The picture of pain management is already changing from the bedridden patient attached to a cumbersome drip stand, to a mobile patient carrying a small portable pump
“The fact that the doses are predefined makes it much easier and quicker to set up the right programme, which is critical on our busy wards. Staff are trained to identify the various programmes and if the prescription is changed they are able to reprogramme the pump choosing the correct set protocol.
“We also use a bag-based system, where pre-filled bags are attached to the pumps with the infusion lines colour-coded to match the pumps. This system saves time, is easy to use and is beneficial from a safety point of view as we know the contents are sterile, however it takes a well-organised team to manage this. The management of the pumps is an established process undertaken by a dedicated pharmacy team.”
Information and data on how much medication a patient has received is vital for the successful management of patients on a busy ward. Using the latest infusion technology means the staff at the Manchester and Salford Pain Centre are able to monitor the graphs produced by the pump, which tell them exactly how much drug a patient has been given, or needs.
Howarth said: “The graphs show us whether we need to increase or decrease the dose of the bolus being given to the patient. They also enable us to convert to an oral route more confidently by obtaining an accurate figure of how much analgesia has been used over a 24-hour period and then calculating an equal oral dose.”
With improved technology comes a need for increased staff training to ensure everyone on the ward is fully up to speed with all the pain delivery systems and the provision of training is now an issue all modern hospitals consider when looking to purchase new equipment.
Howarth said: “It was imperative that we were provided with a good training programme when we purchased our infusion pumps. As with any new piece of equipment there is always a degree of anxiety or uncertainty on how to use it. To ensure that staff are confident in the management of the infusion pump the competency assessment process is vital.
He added: “Pumps are the mainstay of pain management and our choice has meant we have been able to ensure the highest possible standards of patient care in our busy hospital.”
The picture of pain management is already changing from the bedridden patient attached to a cumbersome drip stand, to a mobile patient carrying a small portable pump.So what could it look like in the next 10 years?

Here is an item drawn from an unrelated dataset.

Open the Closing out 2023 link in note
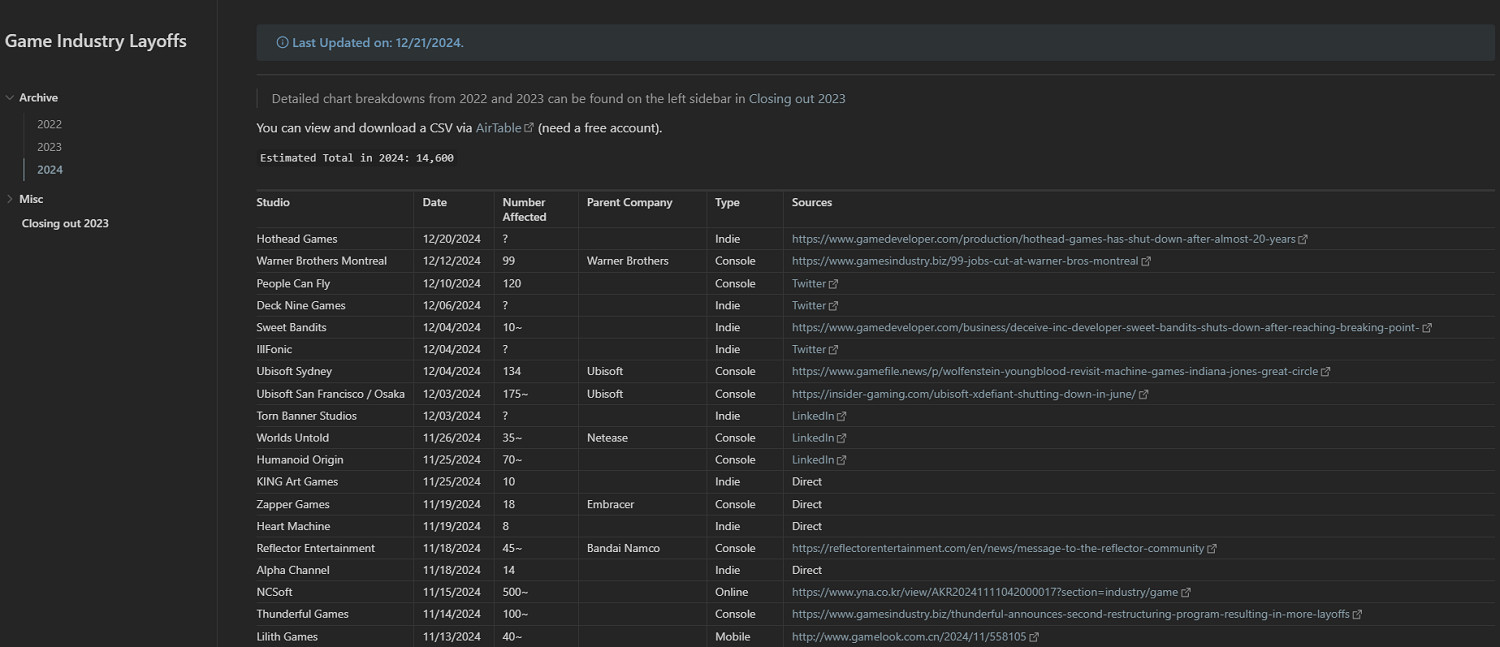(796, 99)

The clear aim is to bring people into a building, make them better and send them home as soon as possible where they can safely manage their own pain using a delivery system which targets the very specific area of pain instead of a generic pain blocker
Imagine being able to send your patient home several hours after an operation, with their own medication infusion device which you have pre-programmed for them, which they can carry in a specially-designed rucksack with absolute confidence.

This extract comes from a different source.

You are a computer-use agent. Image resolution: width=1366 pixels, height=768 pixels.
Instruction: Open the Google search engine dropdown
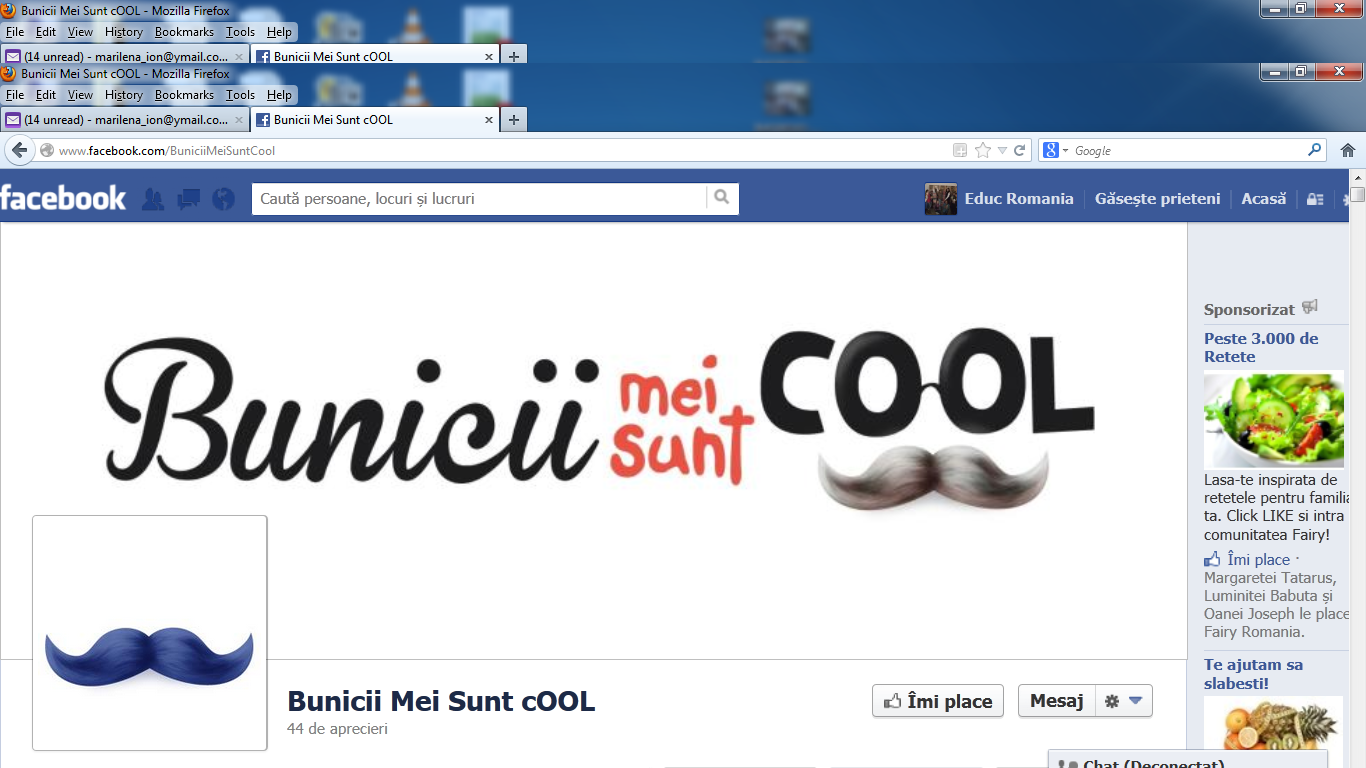tap(1056, 151)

The smart drugs inside it target only the area operated on, leaving the patient free to carry on with their everyday life as normal, just pressing a button for pain relief as and when they need it. Every time they do, the pump connects through their wi-fi service and sends the data back to a central monitoring system. If there are any issues an alert is raised and the patient recieves a phone call from the telehealthcare team offering advice and guidance.
This is the picture being painted currently at the future of pain management conferences around the world. The clear aim is to bring people into a building, make them better and send them home as soon as possible where they can safely manage their own pain using a delivery system which targets the very specific area of pain instead of a generic pain blocker.